# [EXERCISE MATERIAL]
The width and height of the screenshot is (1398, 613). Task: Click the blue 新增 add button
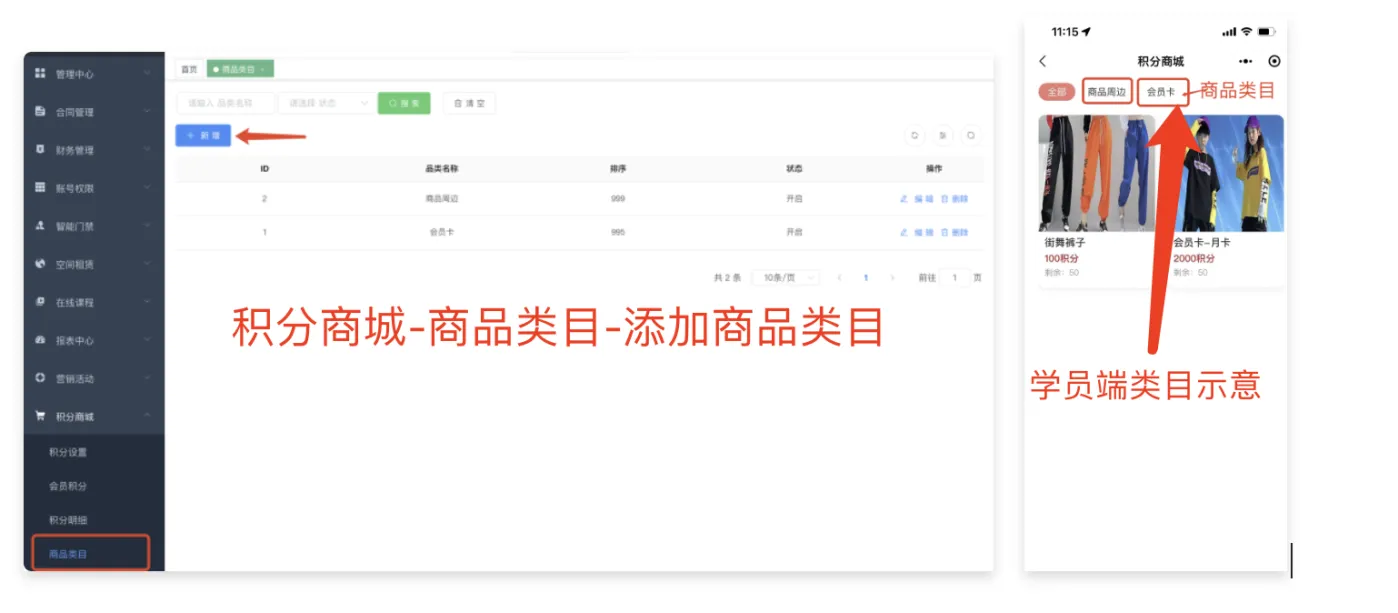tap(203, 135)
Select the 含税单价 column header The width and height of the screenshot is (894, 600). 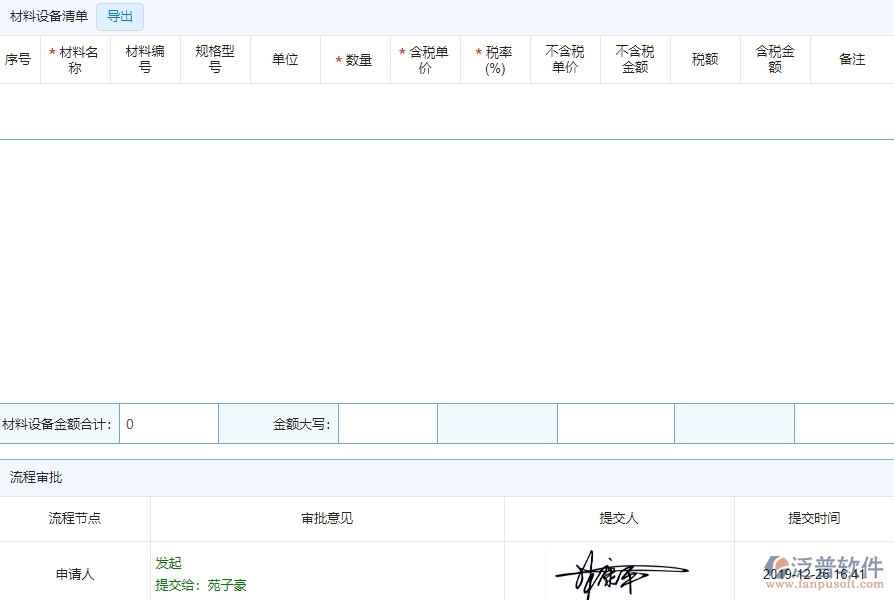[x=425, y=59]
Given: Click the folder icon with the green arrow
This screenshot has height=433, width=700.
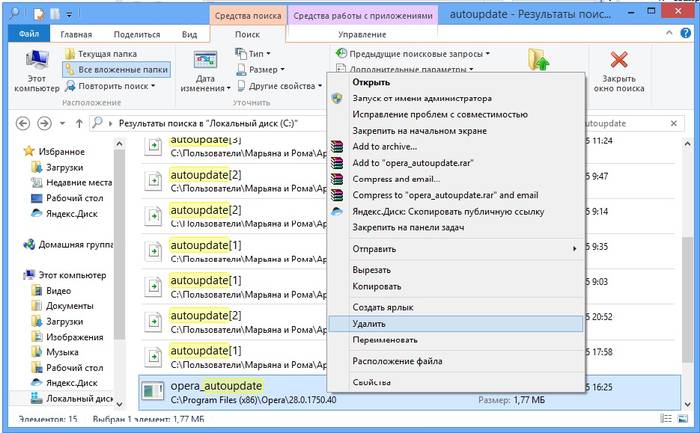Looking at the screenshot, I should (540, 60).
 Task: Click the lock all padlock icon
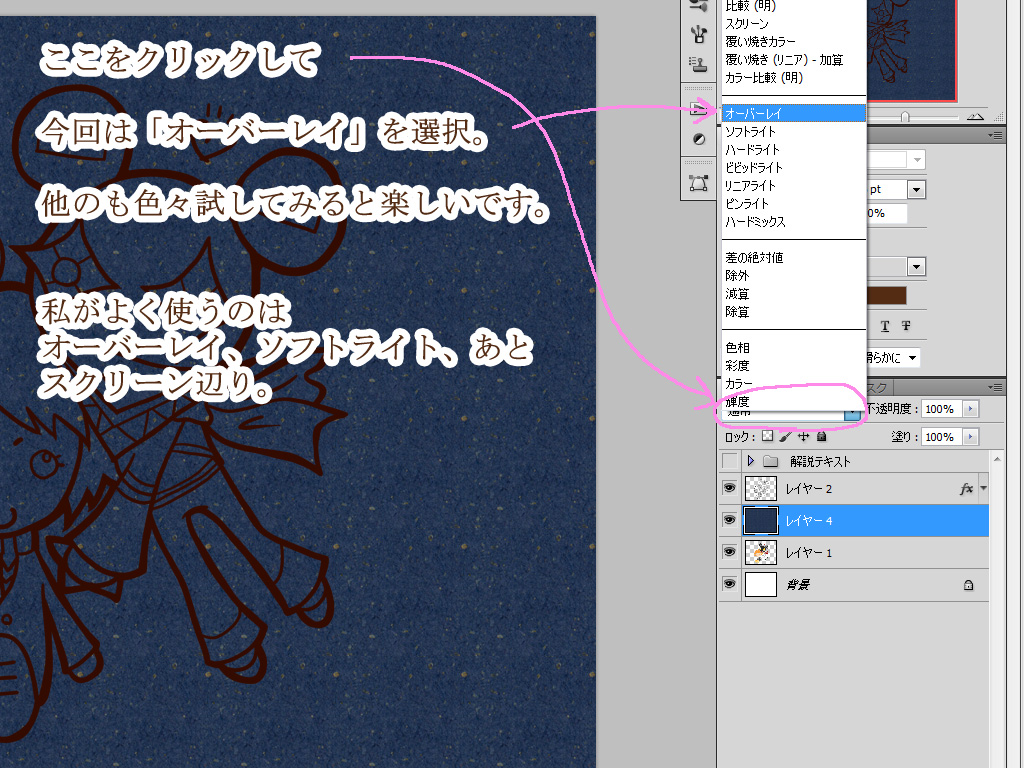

# [YOUR INSTRUCTIONS]
A word-for-word copy is required of the lines above from the line with "Given: Click the" through the last line of the data; no other lines and no pictures belong in it.

# [RESULT OF THIS TASK]
Given: Click the folder icon with the green arrow
This screenshot has height=433, width=700.
Looking at the screenshot, I should (540, 60).
 Task: Click the lock all padlock icon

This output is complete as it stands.